I realized I typed yesterday's post so quickly I may given the wrong impression! Bodie's team didn't discharge him solely because we had a softball game to get to - but, they did know we really wanted to try to be discharged in time for our weekend events. Once they realized he was safe to be discharged, they worked really hard to monitor him as long as possible but still allow us to be discharged in time for Sierra's softball game - and Bodie's t-ball Opening Ceremonies this morning. We are enormously grateful for that.
After Thursday's up and down day of being in and out of EAT, it felt like home was still pretty far off. But then, something about the Flecanaide and Atenelol finally worked its magic and he was out of EAT from Thursday night through Friday morning. He went back into it as he was due for his meds. At that time, Bodie's EP decided it was safest to increase his beta blocker, give him his morning meds, watch him for the day and send him home late afternoon and manage any remaining med titration outpatient.
An hour later, Bodie popped out of EAT - and has remained out since!!! It 100% confirmed the decision to discharge us yesterday.
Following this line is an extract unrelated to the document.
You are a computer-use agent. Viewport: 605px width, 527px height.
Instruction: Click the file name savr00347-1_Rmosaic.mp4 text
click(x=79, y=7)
What an enormous blessing for us!
We don't know how long he'll stay out of EAT. We're hesitant to be too optimistic, considering we have thought twice now that we conquered his EAT, only to have it return within a week or 2. But both of those were ablations, where they find the one "focus" of his heart that is causing the arrhythmia and cauterize it, stopping the arrhythmia. But, sometimes (and definitely in Bodie's case), if you stop one focus, another one will just pop up. That's what happened both times to Bodie.
Medication works a little differently, because it changes how the heart responds in total, rather than ust one spot. So, yes, the EAT may come back (and likely will as he grows), but will generally mean we need to titrate up his meds to bring it back under control, as opposed to any surgical intervention. The fact that Bodie's body was so responsive to this new medication is a fantastic sign. It means that we may have just found the perfect cocktail for our little man.
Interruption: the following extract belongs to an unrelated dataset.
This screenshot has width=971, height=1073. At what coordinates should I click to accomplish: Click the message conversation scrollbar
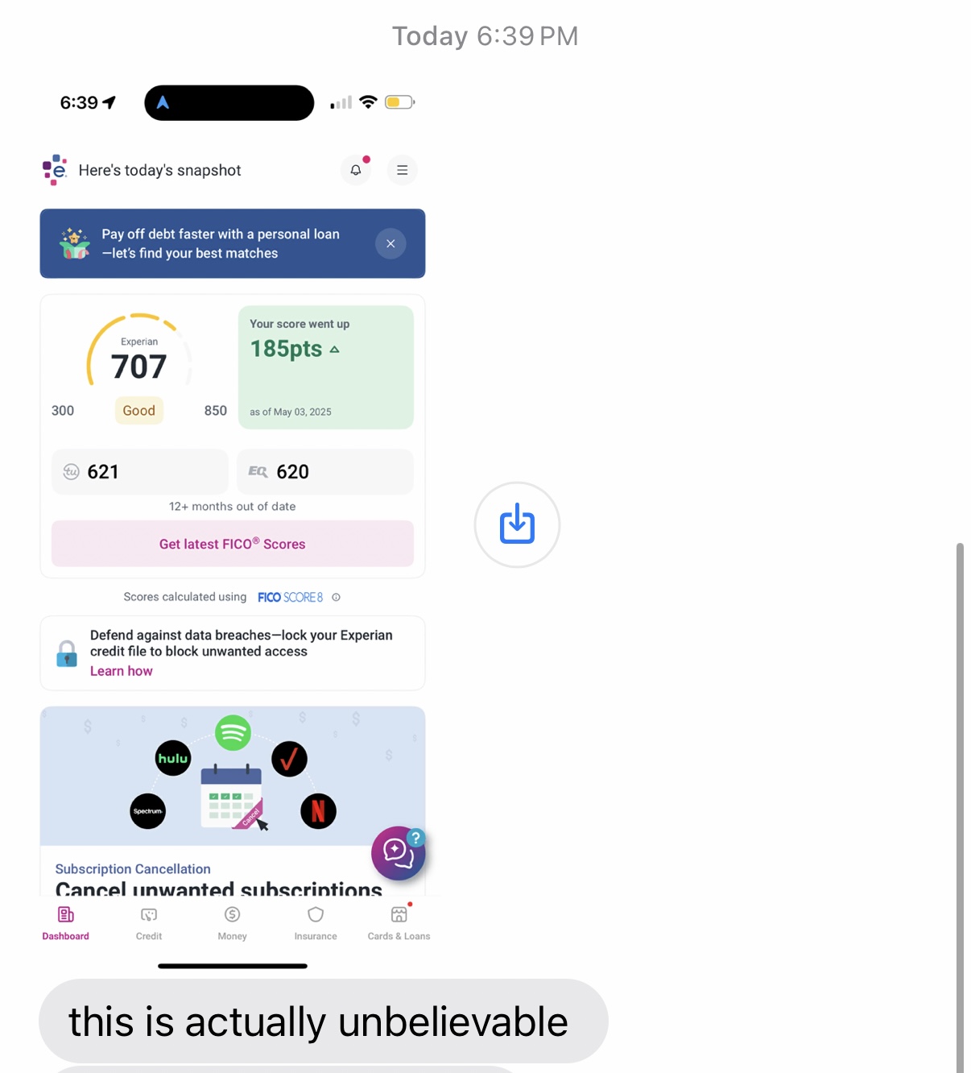click(960, 807)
So, I would say, for the first time in several years, we feel hopeful that we have a handle on his EAT. For today, Bodie has definitely one-upped the EAT. We'll take that.
Please pray that his EAT remains under control.
We continue to give thanks for a medical team that can manage Bodie's incredibly complex cardiac needs, and equally important social needs - like sister's first softball game last night...and his own T-Ball opening ceremonies this morning.
This last pic is of Bodie and his buddy, Tyler. Tyler is also 4 and also has HLHS and had his Fontan a couple of weeks before Bodie this past summer, also at CHLA!
If you had told me when Bodie was diagnosed that he'd someday play t-ball, at all, let alone with another kiddo with the same heart condition, I'd never have believed you! This whole CHD journey is just amazing. I love these boys! They're such fighters!